> THE TASK: In the text on packaging defects, condense the paragraph beginning "Getting treatment for the damage" into one shorter sentence that keeps its main facts.

> SELECTED PASSAGE:

When you hear the phrase “product defect,” you may think of cell phones exploding or toys coated with lead paint. Most consumers might not expect the package that the product comes in to be potentially dangerous. But boxes, bottles and o ther forms of packaging can prove harmful as well.
How can packaging be dangerous?
The average cardboard box is not necessarily hazardous. Mistakes in production are more likely to hurt you. More specifically, packaging can be dangerous if the:
- Package contaminates or is contaminated by the contents
- Seal of the package breaks and exposes the inside to the elements
- Materials used in manufacturing the package are hazardous, such as toxic adhesive or ink
- Container can easily break, such as glass bottles and jars
These and other types of packaging failures can lead to injury. Whether you are exposed to harmful chemicals, sharp edges or spoiled goods that should have been sealed tight, opening a container can potentially leave you with cuts or even illness.
What can you do about your injury?
Getting treatment for the damage caused by a packaging defect can get very expensive. Whether you have an illness because of a substance you accidentally ingested or just a nasty cut from shattered glass, that package you received might be hurting your bank account along with your body.
You might be able to hold the manufacturer responsible if they caused your injury. If an attorney can prove that they were negligent, the maker of the package that hurt you could compensate you for the your damages.

> STUDY MATERIAL:
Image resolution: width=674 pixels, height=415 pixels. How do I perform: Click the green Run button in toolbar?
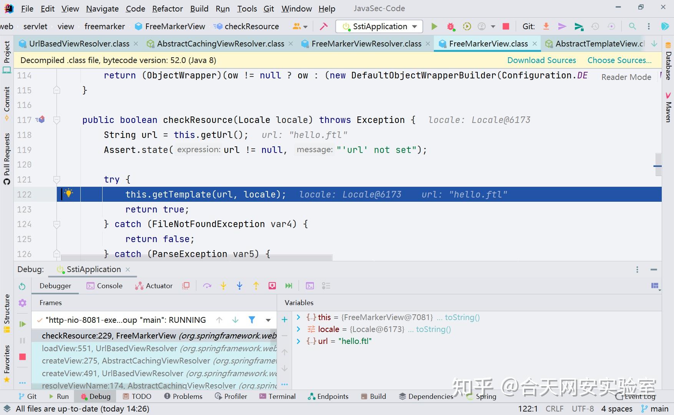click(x=434, y=27)
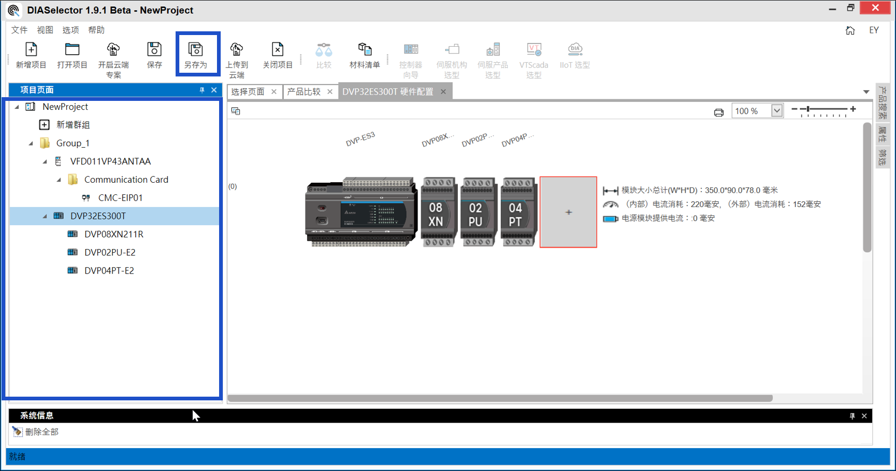Click the empty module slot with plus
This screenshot has width=896, height=471.
[568, 212]
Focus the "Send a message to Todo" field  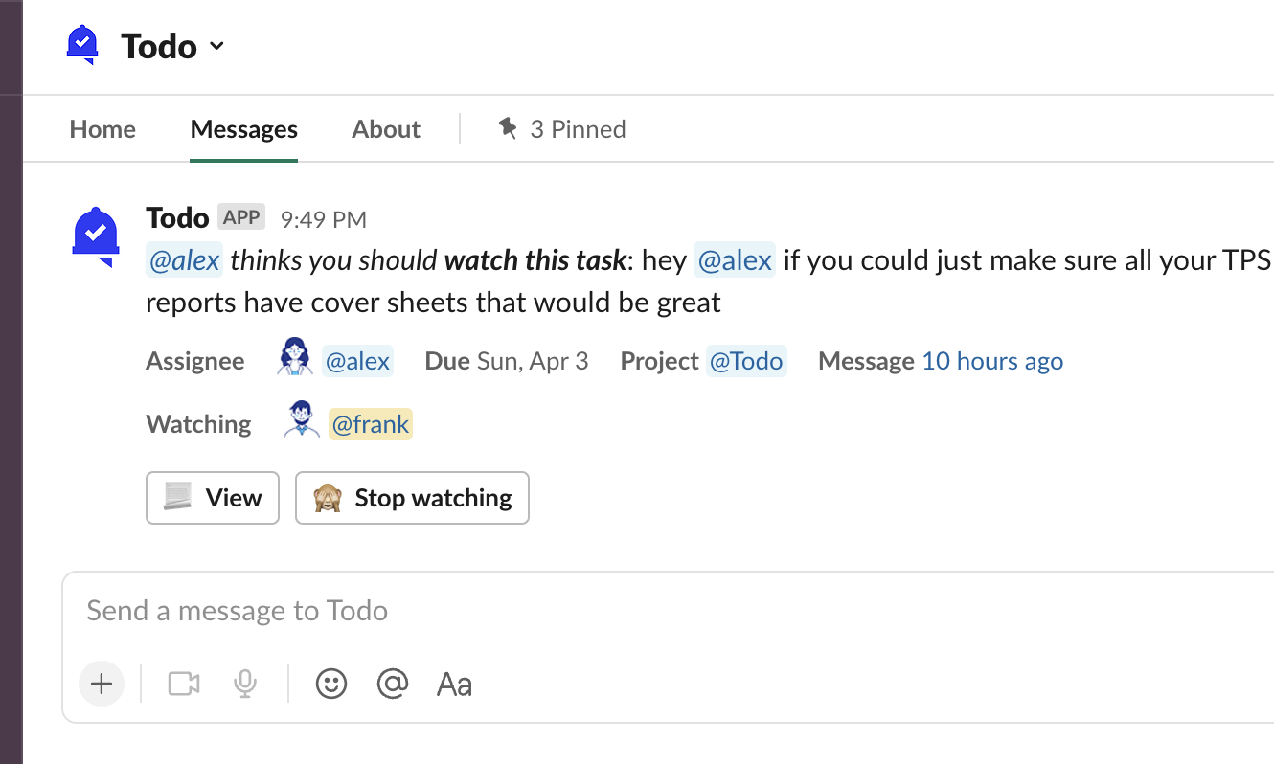[575, 611]
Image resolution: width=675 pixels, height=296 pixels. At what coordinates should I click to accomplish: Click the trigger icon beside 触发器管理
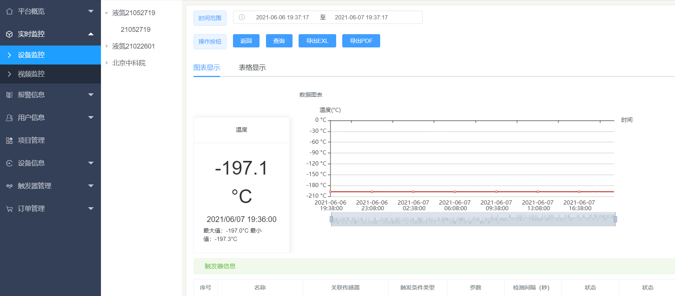point(9,186)
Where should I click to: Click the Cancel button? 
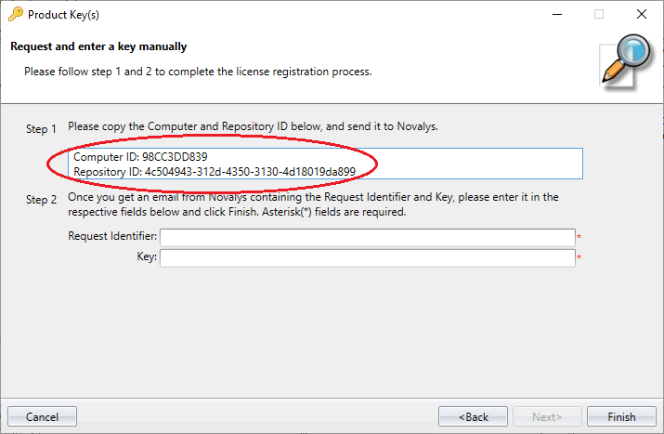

> RESULT OF THIS EXERCISE: Treating an injury from a packaging defect, whether an illness from an accidentally ingested substance or a cut from shattered glass, can be very expensive, so a faulty package may harm your finances as well as your body.